#### [Exercise aim]
Can you copy the passage of the forum thread on aquarium heaters word for word, from "I like the idea" up to and including "Fluval E series......"?

#### [Text section]
-.-.-
# Heaters



## bonsai dave (Apr 21, 2010)

I need to get a couple of new heaters .I had one stop working in my wife's tank so .I need to replace that and get a spare. I'm wondering what people are using and why they are using them. I have only used the ebo jager heaters with all my tank. but find they need to be calibrated are a while and I'm starting to find that annoying. So I would like some feed back on what people are using would be great.. Thanks


----------



## Diztrbd1 (Apr 21, 2010)

I hear the smart heaters are pretty good. Myself, I have Marineland Visotherm heaters on mine they work well from my experience and a little cheaper priced. Plus they have a lifetime warranty as opposed to Ebo-Jager's 1 year


----------



## bonsai dave (Apr 21, 2010)

any one using Titanium Heaters?


----------



## Pamela (Apr 21, 2010)

I really like the Fluval digital heaters. I've been using one for about a year & a half and haven't had any problems with it.


----------



## gklaw (May 31, 2010)

Not sure about the new Ebo-Jagor yet. Bought two for my SW set up 12 years ago. Crack one, the other one is still running as new.

I heard they don't die.


----------



## taureandragon76 (Apr 21, 2010)

The one ebo I have is at least 10-15 years old I think. It's green.


----------



## seanyuki (Apr 22, 2010)

Hi Dave......too bad Jager don't make the green ones any more....Ebo Jager can be calibrated and worth getting.....I have both Ebo & Rena Smart heaters.


----------



## VinnyD (Apr 21, 2010)

i use a marineland stealth heater...so far so good...


----------



## Mferko (Jun 8, 2010)

i second the fluval digital heaters theyre awesome, really easy to see whats going on, they arent an eyesore, and they have two thermometers for less screw ups. i use em in both my tanks and i think aquaman has like 6 of em in his house lol.

o and they have a 5 year warranty, longest i could find at the store when i was looking after my other heater broke down


----------



## tony1928 (Apr 22, 2010)

I'm using titanium heaters but you will need a heater controller as most of the titanium heaters have no controls/thermostat.



bonsai dave said:


> any one using Titanium Heaters?


----------



## Ra's al Ghul (Apr 28, 2010)

I like the stealth heaters, I only use them know these things are bullet proof. They also blend in to a black backround.


----------



## jkam (Apr 21, 2010)

hydor external heater or the rena smart heaters are my choices.


----------



## H . (Apr 23, 2010)

bonsai dave said:


> any one using Titanium Heaters?


with controller or without controller?

I had bad experience with those controllers brought from States. specially on big Wattage system ( 500w - 1000w ).

For fairly small discus tank, eheim will be a great choice because their heaters are safety at least! I've been using eheim heaters for lots of discus tanks more than 15 years, never have any problem.


----------



## teija (Sep 30, 2010)

I've managed to destroy too many so now I just use Stealth heaters. They are blonde-proof!


----------



## mdwflyer (Jan 11, 2011)

Bump,

Anybody try ViaAqua?
http://www.bigalsonline.ca/Fish_Temperature-Control_Heaters_Titanium-Heaters_9481217_102.html?tc=fish

I like the idea of having the temp sensor separate.


----------



## hgi (Jun 13, 2010)

What I don't understand is how anyone can see any other heater better than the Fluval E series......
-.-.-
#### [Provided data]
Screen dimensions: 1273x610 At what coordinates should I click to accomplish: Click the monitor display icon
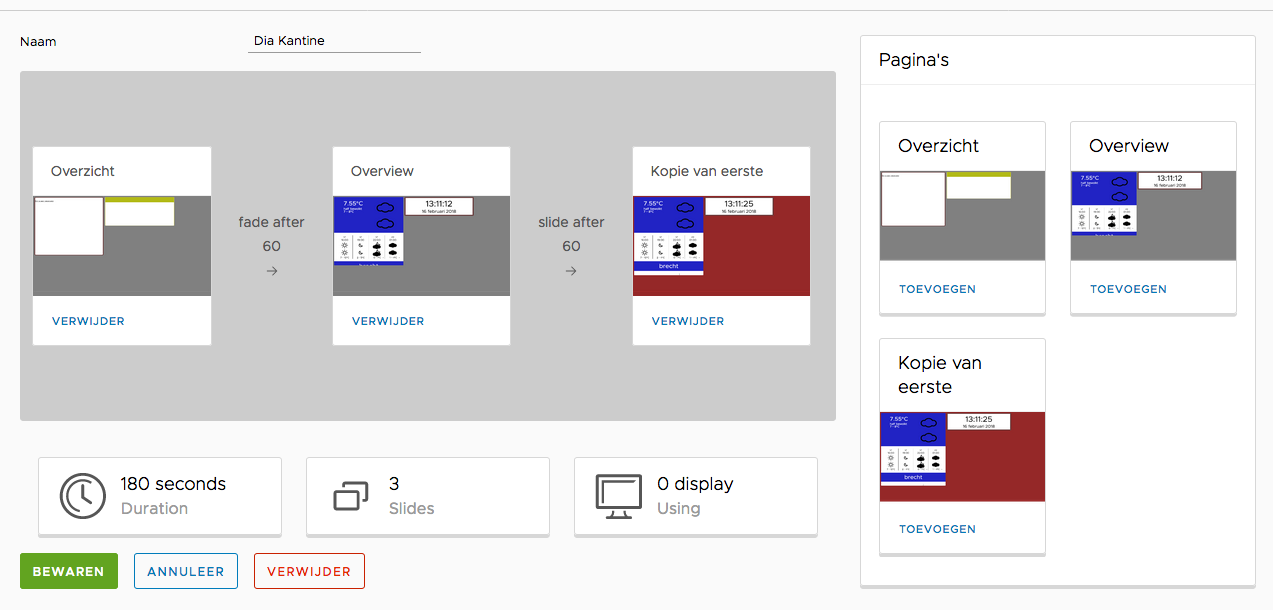click(619, 496)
-.-.-
#### [Output below]
I like the idea of having the temp sensor separate.


----------



## hgi (Jun 13, 2010)

What I don't understand is how anyone can see any other heater better than the Fluval E series......